Let n = 4, (p1,p2,p3,p4) = (100,10,15,27), (d1,d2,d3,d4) = (2,1,2,1)

The feasible solution and their values are given below.

Sr No. Feasible Solution Processing Time Value
1. (1,2) 2,1 110
2. (1,3) 1,3 or 3,1 115
3. (1,4) 4,1 127
4. (2,3) 2,3 25
5. (3,4) 4,3 42
6. (1) 1 100
7. (2) 2 10
8. (3) 3 15
9. (4) 4 27

Consider the jobs in the non-increasing order of profits subject to the constraint that the resulting job sequence J is a feasible solution.

In the example considered before, the non-increasing profit vector is

100 27 15 10   2 1 2 1
p1 p4 p3 p2   d1 d4 d3 d2

i. Now we start adding the job with J = 0 and Σ i ej Pi= 0.

ii. Job 1 is added to J as it has the largest profit and thusJ = {1} is a feasible one.

iii. Now job 4 is considered. The solution J = {1, 4} is a feasible one with processing sequence (4, 1).

iv.
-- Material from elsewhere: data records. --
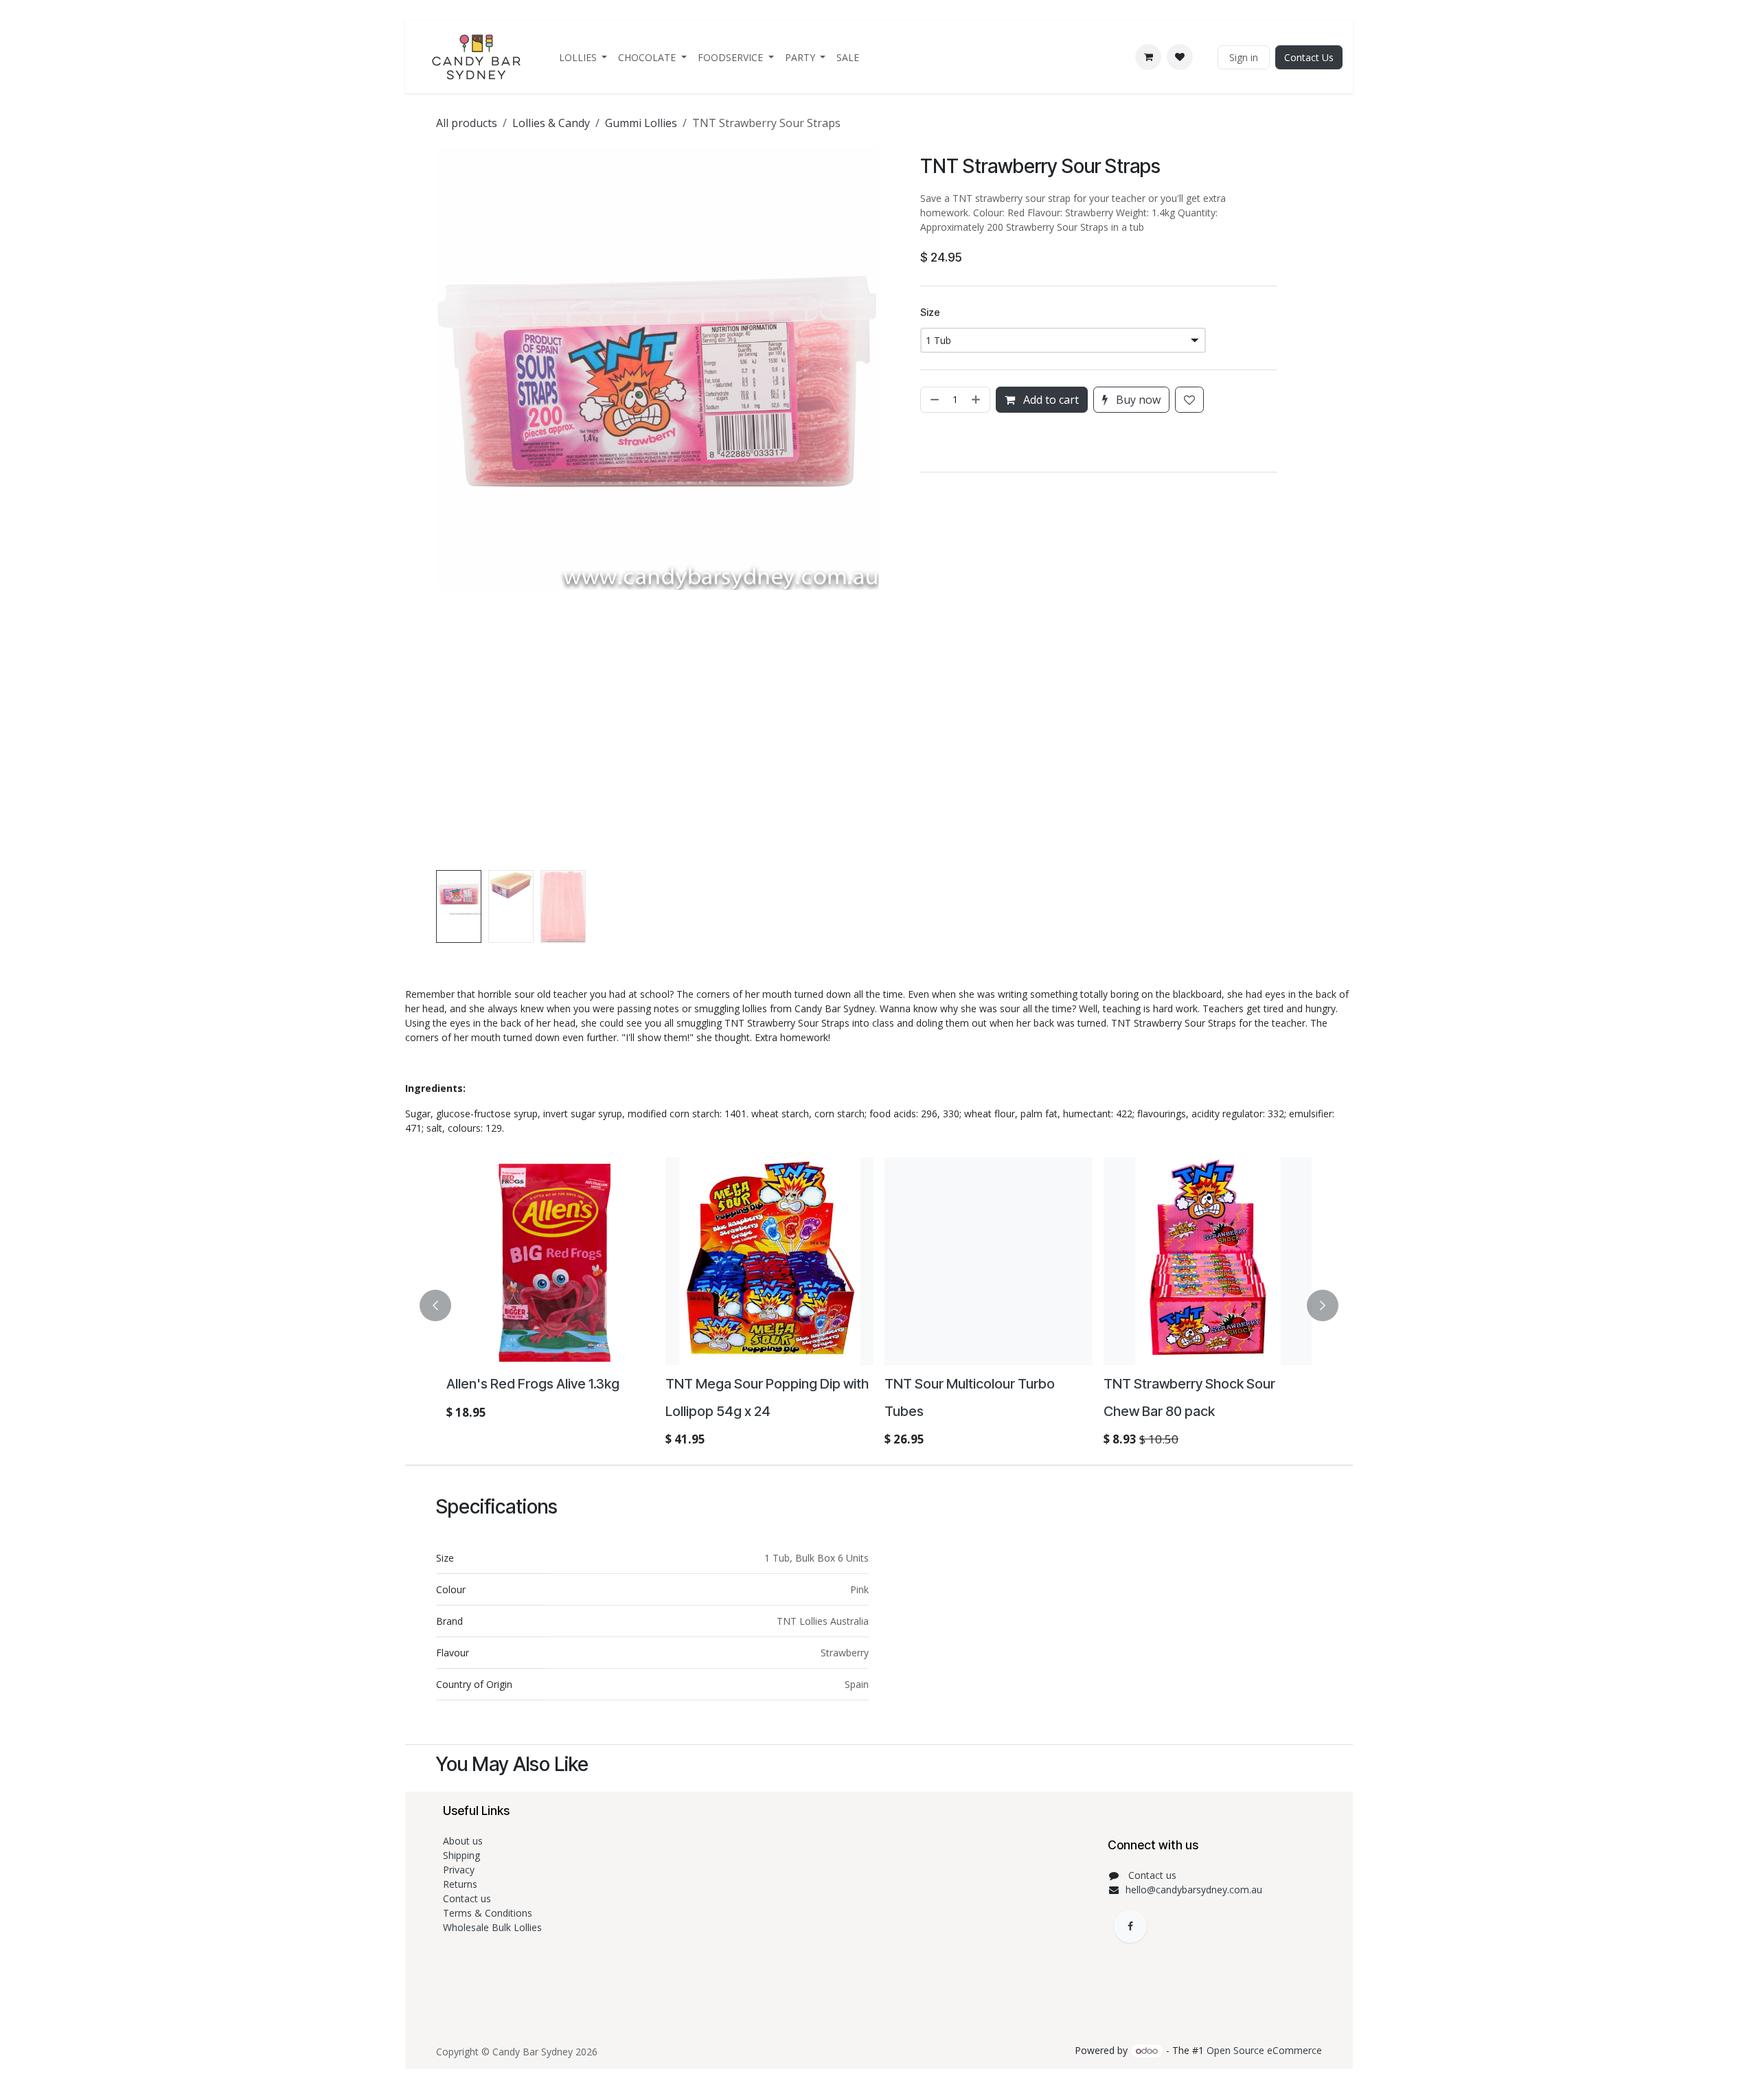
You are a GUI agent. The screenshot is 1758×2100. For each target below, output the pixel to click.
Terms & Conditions (489, 1912)
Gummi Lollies (641, 122)
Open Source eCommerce (1264, 2050)
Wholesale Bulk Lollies (492, 1927)
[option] (879, 1305)
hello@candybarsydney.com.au (1194, 1889)
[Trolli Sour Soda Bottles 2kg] (769, 1261)
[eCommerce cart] (1148, 57)
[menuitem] (583, 57)
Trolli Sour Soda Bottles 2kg (749, 1384)
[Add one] (977, 399)
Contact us (468, 1898)
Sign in (1243, 57)
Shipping (461, 1855)
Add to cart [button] (1049, 399)
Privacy (459, 1869)
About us (463, 1840)
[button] (458, 506)
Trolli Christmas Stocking (521, 1384)
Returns (461, 1884)
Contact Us (1309, 57)
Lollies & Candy (551, 122)
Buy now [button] (1137, 399)
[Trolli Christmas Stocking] (550, 1261)
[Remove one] (933, 399)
The next job, Job 3 is considered & it is discarded as J = {1, 3, 4} is not feasible.

v. Finally, job 2 is added into J and it is discarded as J = {1, 2, 4} is not feasible.

vi. Thus we have J = {1, 4} is optimal solution with value 127.’

[Note: If this question is asked for 10 marks then write algorithm also.]

Algorithm:-

 Algorithm Job_seq (d, 1, n)
 {
    d [0] = 0;
    JS [1] = 1;
    i = 1;
    for j= 2 to n do;
    {
        k = i;
        while ((d[JS[k] > d[j]]) and (d[JS[k]] != k)) do
        k = k -1;
        if ((d[JS[k] < d[j]]) and (d[j] > k)) then 
        {
                For m= i to (k+1) step-1 do
                JS [m+1] = JS [m];
                JS [K+1] = j;
                i = i+1;
        }
   }
   Return i;
}

It is established that the computing time of job sequencing can be reduced from $O (n^2)$ to O (n).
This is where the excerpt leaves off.